We do not wish to imply that push and pull are mirror images of one another; they are not. The centers of the excitatory and inhibitory receptive fields are displaced by distances comparable to the spacing between presynaptic On and Off center ganglion cells [16*-18] . Also, interneurons probably have larger receptive fields than relay cells since they pool more retinal input [19,20] and may be fewer in number than ganglion cells [21].

Push-pull operates in time as well as space; excitation and inhibition are recruited sequentially when luminance contrast reverses as the image over the receptive field changes [15*-17,22], (Figure 1b, middle). There is a variation of the standard temporal pattern of push-pull; a population of “lagged” cells whose responses involve an inhibitory dip prior to excitation [23,24] (Figure 1b, bottom);lagged cells might be involved in establishing direction selectivity in cortex [25].

A universal role for push-pull in neural circuits is to extend the dynamic range of response, (Figure 1c), and to restore linearity of response following rectification through the synapse [26*]. In the geniculate, these actions are supplemented by push-pull in interneurons, which are thus able to inhibit and to disinhibit their targets [15*].
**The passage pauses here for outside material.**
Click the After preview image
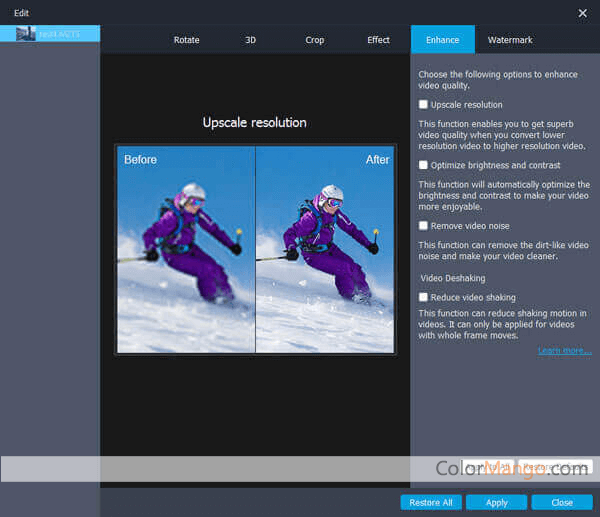The height and width of the screenshot is (517, 600). coord(325,250)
Sensitivity to visual features is enhanced by inhibition

Ideas for the value of push-pull in vision arose from studies of retina [27], but also apply to thalamus. When Kuffler [27] and Wiesel [28] mapped retinal receptive fields they found that the center and surround had an antagonistic affect on each other when illuminated together-- cells responded vigorously to discs confined to the center but poorly to a larger stimulus that spilled into the surround. This subfield antagonism reflects the influence of the pull in one subregion on the push in the other [28]. Thus, by virtue of the geometry of the receptive field and interactions between push-pull across subregions, ganglion cells become sensitive to local contrast. These features of the receptive field have been formalized mathematically as a difference of Gaussians [29]. Filtering the image through this function essentially forms the second (spatial) derivative, or Laplacian, of the image, a transformation that enhances contrast borders.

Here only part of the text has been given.